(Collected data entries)
=== Begin Enclosure ===
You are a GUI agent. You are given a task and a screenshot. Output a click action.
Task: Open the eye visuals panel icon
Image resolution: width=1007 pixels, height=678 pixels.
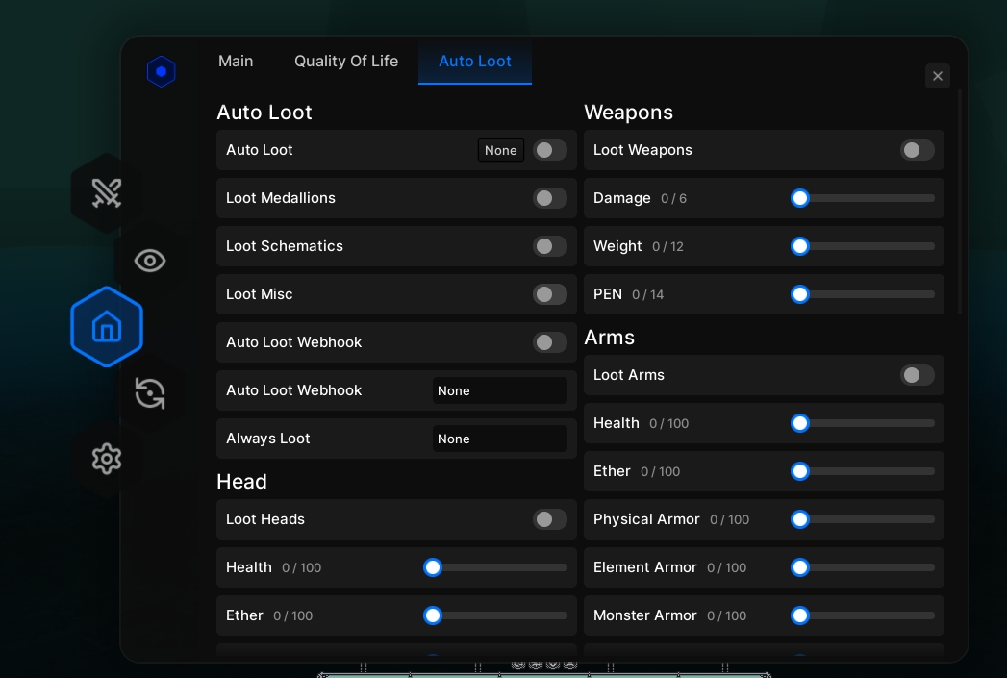(149, 260)
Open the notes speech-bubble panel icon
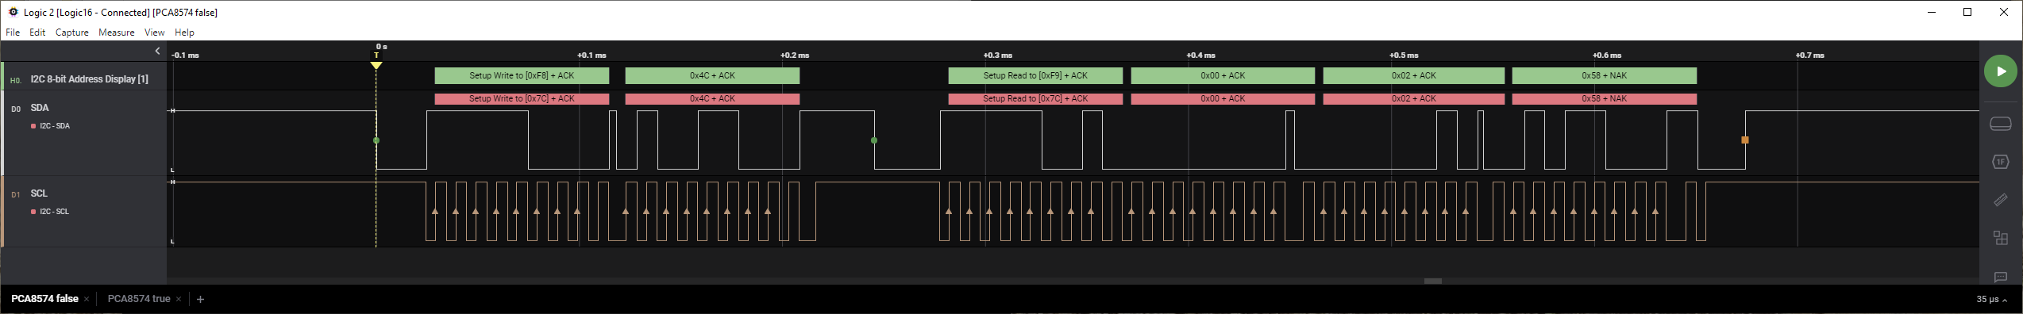 [x=2001, y=277]
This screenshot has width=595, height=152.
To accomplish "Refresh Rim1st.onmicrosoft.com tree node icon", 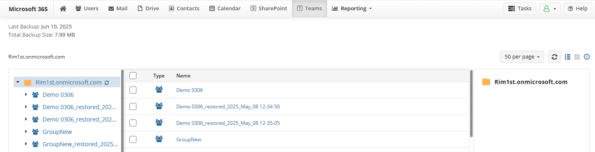I will click(x=107, y=82).
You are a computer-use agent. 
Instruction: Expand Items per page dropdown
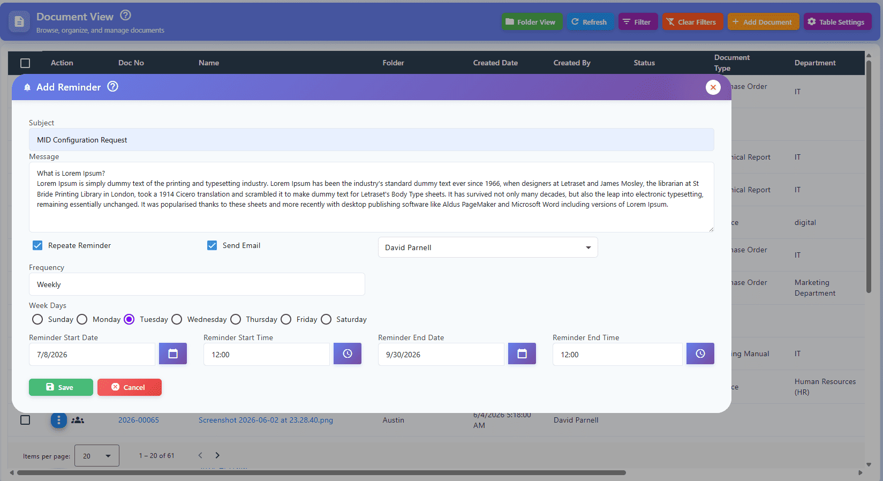(97, 456)
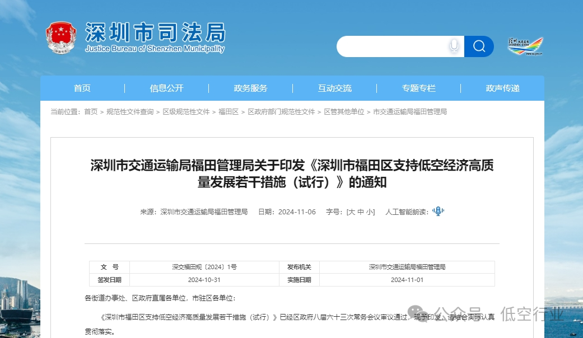
Task: Open homepage via the 深圳市司法局 header logo
Action: click(155, 34)
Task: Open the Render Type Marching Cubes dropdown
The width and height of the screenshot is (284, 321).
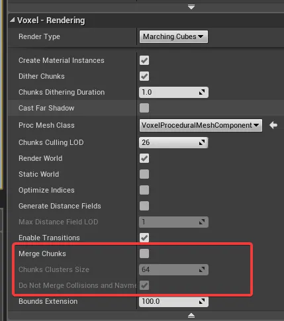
=== End Enclosure ===
● Exercise aim:
Read the data above and count the lines that include "screenshot". Answer only with the count.

● Written solution:
3